American Airlines Purchase of TWA Assets Approved by Justice Department


    The U.S. Department of Justice quickly gave its blessing last week to the decision of a U.S. Bankruptcy Court judge to award the assets of Trans World Airlines, which had filed for protection from creditors under Chapter 11 of the federal bankruptcy laws, to American Airlines.

    The Washington Post reported that the Justice Department's antitrust division signed off on the merger in a short document that provided scanty information on how U.S. DOJ might view future airline mergers from a competitive perspective. The American-TWA merger will result in an airline that will carry nearly one-fourth of all U.S. passengers.

    The Department of Justice also is looking at a proposal by United Airlines to acquire US Airways, which would create an airline slightly larger than the one resulting from the American-TWA deal.

    American ultimately offered $742 million for TWA's assets. It outflanked Continental Airlines and Northwest Airlines in the bidding, along with financier Carl Icahn, who had owned TWA years earlier.

Burwell to Head STPP


    David Burwell has been named President and Chief Executive Officer of the Surface Transportation Policy Project.

    Burwell, who has directed the Rails-to-Trails Conservancy for 15 years, will have overall responsibility for the strategic direction and management of STPP and will also head the group's New Directions Initiative.

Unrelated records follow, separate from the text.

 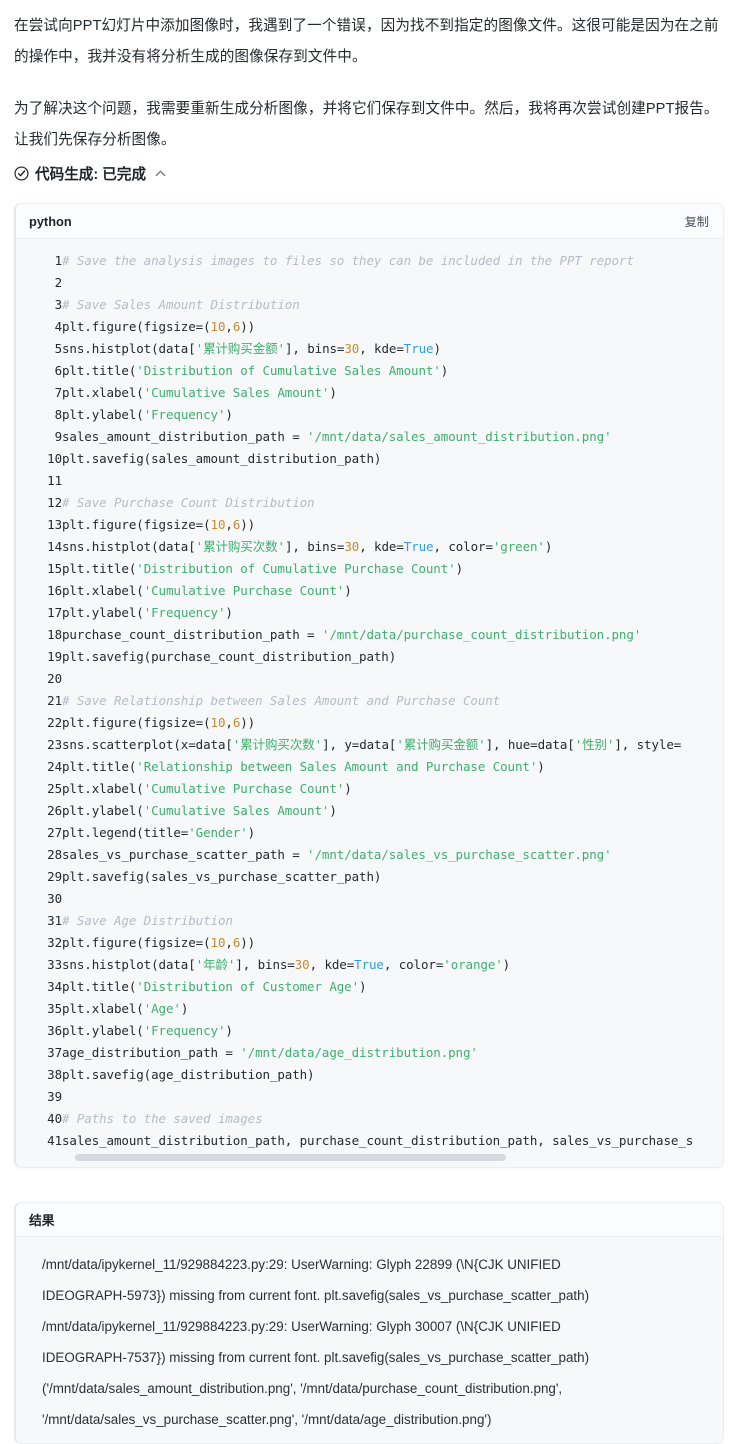 What do you see at coordinates (54, 700) in the screenshot?
I see `code-line-number: 21` at bounding box center [54, 700].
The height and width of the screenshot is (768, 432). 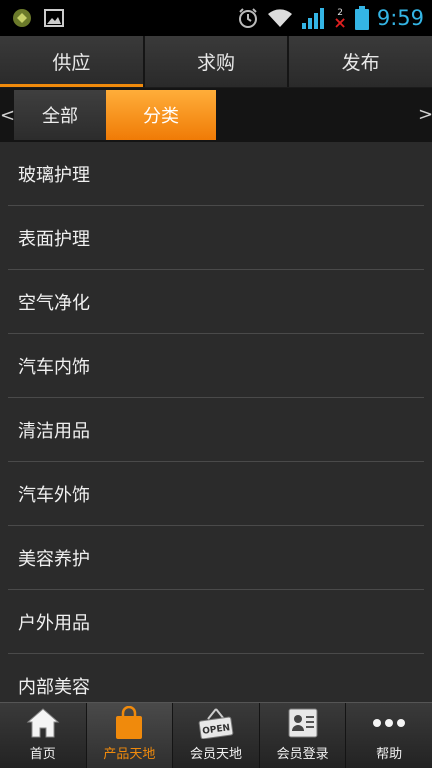 I want to click on list-item: 汽车外饰, so click(x=216, y=494).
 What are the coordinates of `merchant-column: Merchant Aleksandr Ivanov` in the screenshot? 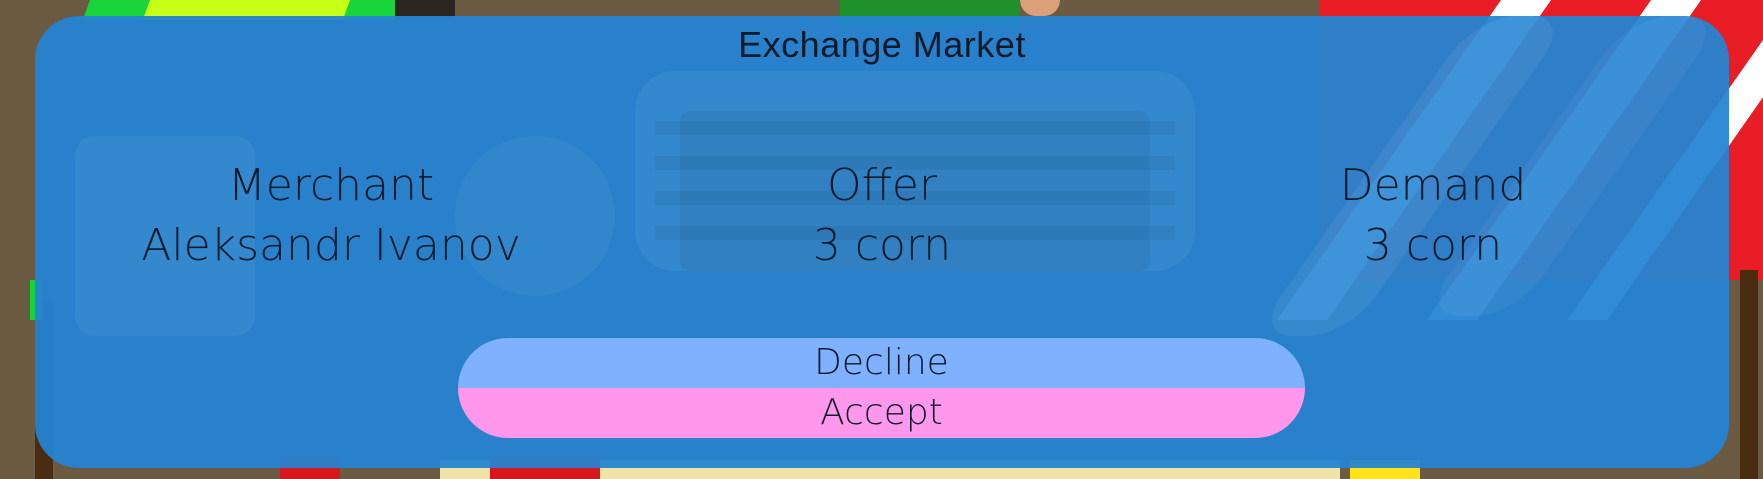 It's located at (331, 216).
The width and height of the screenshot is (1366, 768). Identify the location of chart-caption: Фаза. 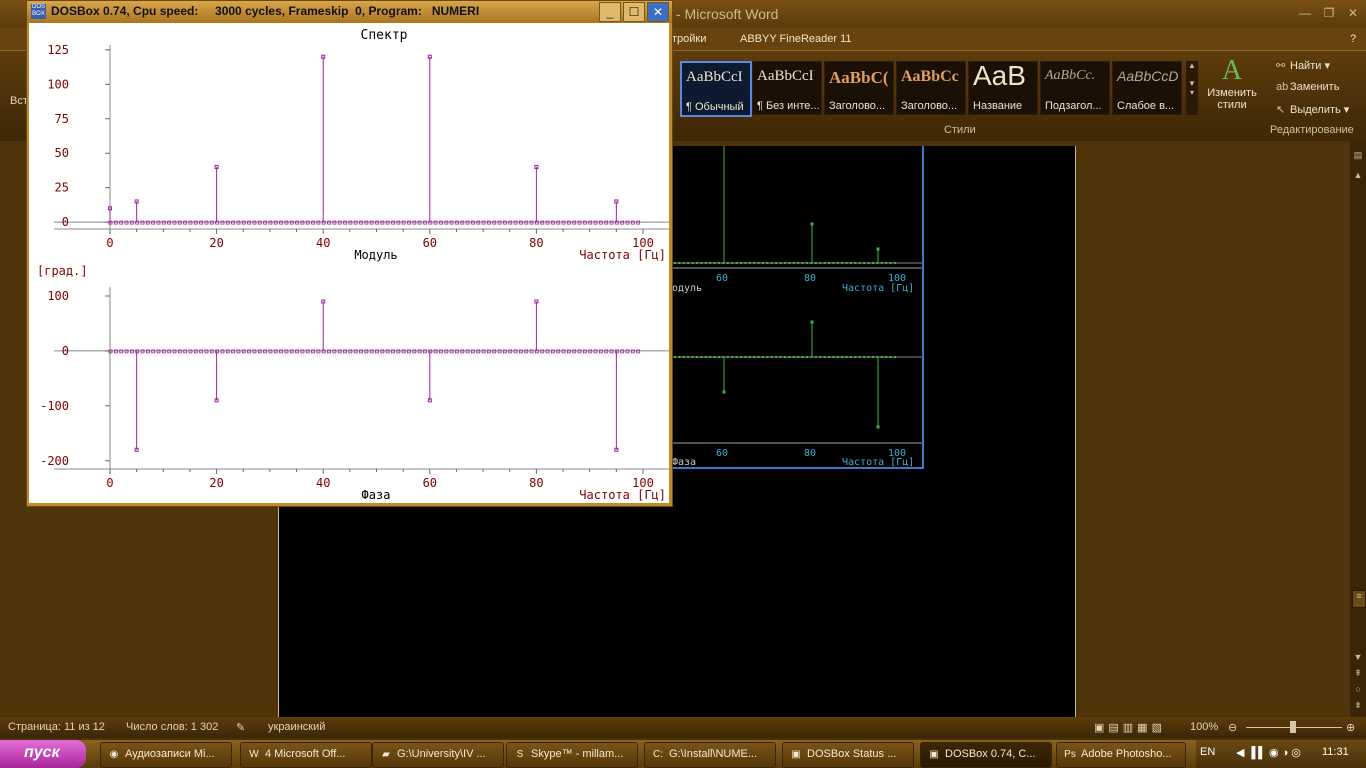
(376, 495).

Roy Kienitz will continue as the Executive Director of STPP.

AASHTO Appointments


    President Dean Carlson has announced the following appointments to AASHTO committees:

    Gene Conti, chief deputy secretary of the North Carolina Department of Transportation, appointed to the Standing Committee on Highway Traffic Safety for a four-year term, representing Region II; and

    J.T. Yarnell, chief engineer of the Missouri Department of Transportation, appointed to the Standing Committee on Highway Traffic Safety for a four-year term, representing Region III.